Oh, and the booze helps. A good fruitcake involves plenty of alcohol to help it stay shelf-stable for years on end. Immediately after a fruitcake cools, most bakers will wrap it in a cheesecloth soaked in liquor and store it in an airtight container. This keeps mold and yeast from developing on the surface. It also keeps the cake deliciously moist.

In fact, fruitcakes aren’t just capable of surviving unspoiled for months on end; some people contend they’re better that way. Fruitcake fans swear by the aging process, letting their cakes sit for months or even years at a stretch. Like what happens to a wine with age, this allows the tannins in the fruit to mellow, according to the Wisconsin bakery Swiss Colony, which has been selling fruitcakes since the 1960s. As it ages, it becomes even more flavorful, bringing out complex notes that a young fruitcake (or wine) lacks.

If you want your fruitcake to age gracefully, you’ll have to give it a little more hooch every once in a while. If you’re keeping it on the counter in advance of a holiday feast a few weeks away, the King Arthur Flour Company recommends unwrapping it and brushing it with whatever alcohol you’ve chosen (brandy and rum are popular choices) every few days. This is called “feeding” the cake, and should happen every week or so.

The aging process is built into our traditions around fruitcakes. In Great Britain, one wedding tradition calls for the bride and groom to save the top tier of a three-tier fruitcake to eat until the christening of the couple’s first child—presumably at least a year later, if not more.

Though true fruitcake aficionados argue over exactly how long you should be marinating your fruitcake in the fridge, The Spruce says that “it's generally recommended that soaked fruitcake should be consumed within two years.” Which isn't to say that the cake couldn’t last longer, as our century-old Antarctic fruitcake proves. Honestly, it would probably taste OK if you let it sit in brandy for a few days.

• [WORK TO COMPLETE]:
a - In the fruitcake passage, what name is given to brushing the cake with alcohol?
b - Reproduce the fruitcake passage between "The aging process is" and "if not more.", inclusive.

• [DATA EXCERPTS]:
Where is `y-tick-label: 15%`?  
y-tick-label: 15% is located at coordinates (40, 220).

...

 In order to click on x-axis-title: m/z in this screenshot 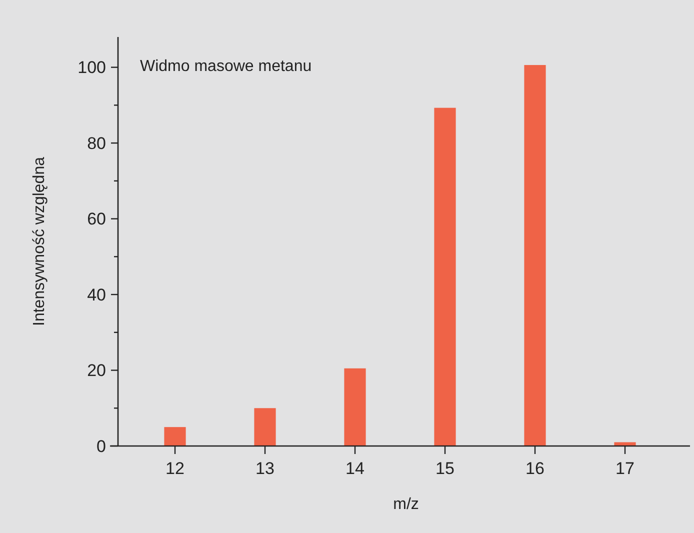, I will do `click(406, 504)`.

• [SOLUTIONS BELOW]:
a - Feeding the cake.

b -
The aging process is built into our traditions around fruitcakes. In Great Britain, one wedding tradition calls for the bride and groom to save the top tier of a three-tier fruitcake to eat until the christening of the couple’s first child—presumably at least a year later, if not more.